Congressman Sam Farr, D-California, introduced a bill to provide $350 million in loans to modernize transmission grids across the nation. But House Majority Whip Tom Delay, R-Texas, called Farr's proposal "demagoguery" and demanded that his fellow Republicans vote it down, which they did.
Because of last week's blackout, DeLay is now coming under fire by Democrats in the House for failing to back Farr's proposal. A preliminary investigation into the events leading up to the blackout has found that the failure of four key transmission lines in Ohio, referred to in the industry as the Lake Erie Loop, triggered the massive outages. It appears that part of the reason the transmission lines tripped is that FirstEnergy, the Ohio company that owns the power lines, was busy cooking its books and tending to its bottom line rather than maintaining reliability of its power lines, which was in dire need of improvements, according to a 1998 report by the North America Electricity Reliability Council, a copy of which can be found at http://www.energyprobe.org/energyprobe/reports/98samion.pdf. But FirstEnergy's shareholders balked at investing hundreds of millions of dollars into the power lines because there would be no return on the investment.
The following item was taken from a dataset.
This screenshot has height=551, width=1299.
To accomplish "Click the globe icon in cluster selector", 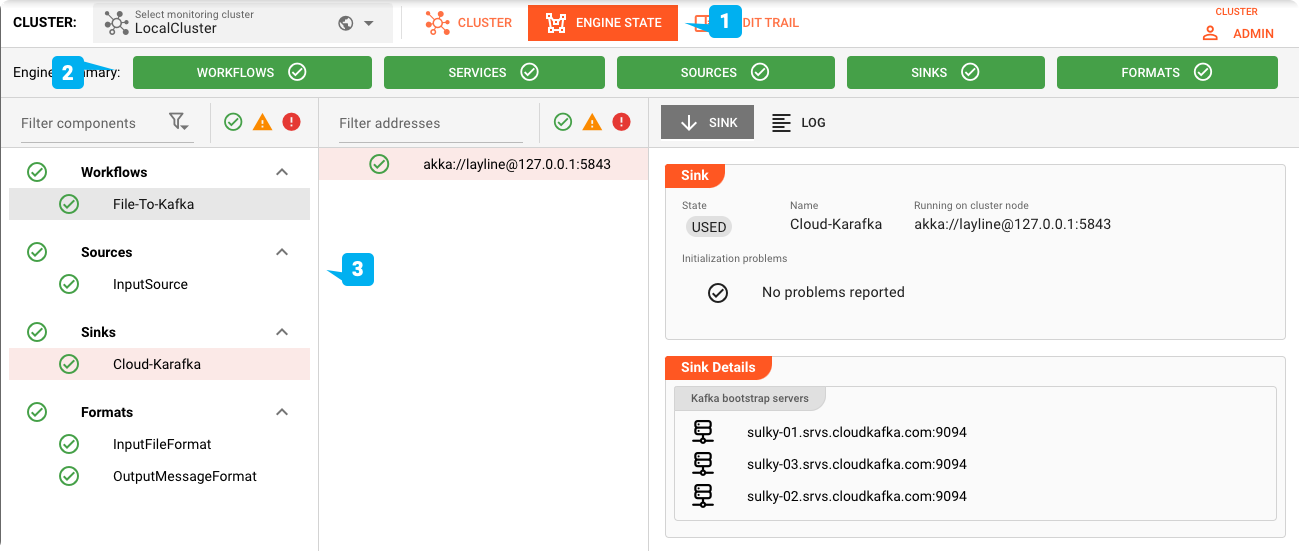I will (346, 23).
"They're not going to spend the money unless they can get a return on their investment," said Cody Graves, a former utility regulator who now leads a company that helps customers save money in deregulated energy markets, in an interview with The Street.com Monday. "No company is just going to say, 'I'll spend the money and make it up in current [utility] rates. ... And no state regulator wants to increase the rates."
But that line of reasoning may soon change. As more energy experts blame FirstEnergy for last week's blackout, Wall Street analysts have warned that the company may be forced to spend money to improve its power lines, straining the company's finances. The prediction led Wall Street banks, like Merrill Lynch, and ratings agencies like Standard & Poor's to downgrade the company's stock and bond performance.
However, that's the least of FirstEnergy's problems. A day before the blackout, lawsuits seeking class-action status was filed against FirstEnergy alleging that, among other things, the company inflated its earnings and stock price. On August 5, the company reported that it would have to restate its financial results for 2002 and the first quarter of 2003 due to its improper accounting for expenses and for above-market leases. News of the malfeasance sent FirstEnergy's stock plummeting 8.5 percent to close at $31.33 per share on extremely heaving trading on the New York Stock Exchange.
Still, despite its other troubles, FirstEnergy is sure it's power lines were not the cause of Thursday's widespread blackouts.
"Contrary to misinterpretations that identified FirstEnergy as the cause of the widespread outage, it is clear that extensive data needs to be gathered and analyzed in order to determine with any degree of certainty the circumstances that led to the outage," the company said Monday in a prepared statement. "What happened on Thursday afternoon is a very complex situation, far broader than the power-line outages we experienced on our system."
Jason Leopold spent two years covering California's energy crisis as bureau chief of Dow Jones Newswires. He is currently writing a book on the crisis.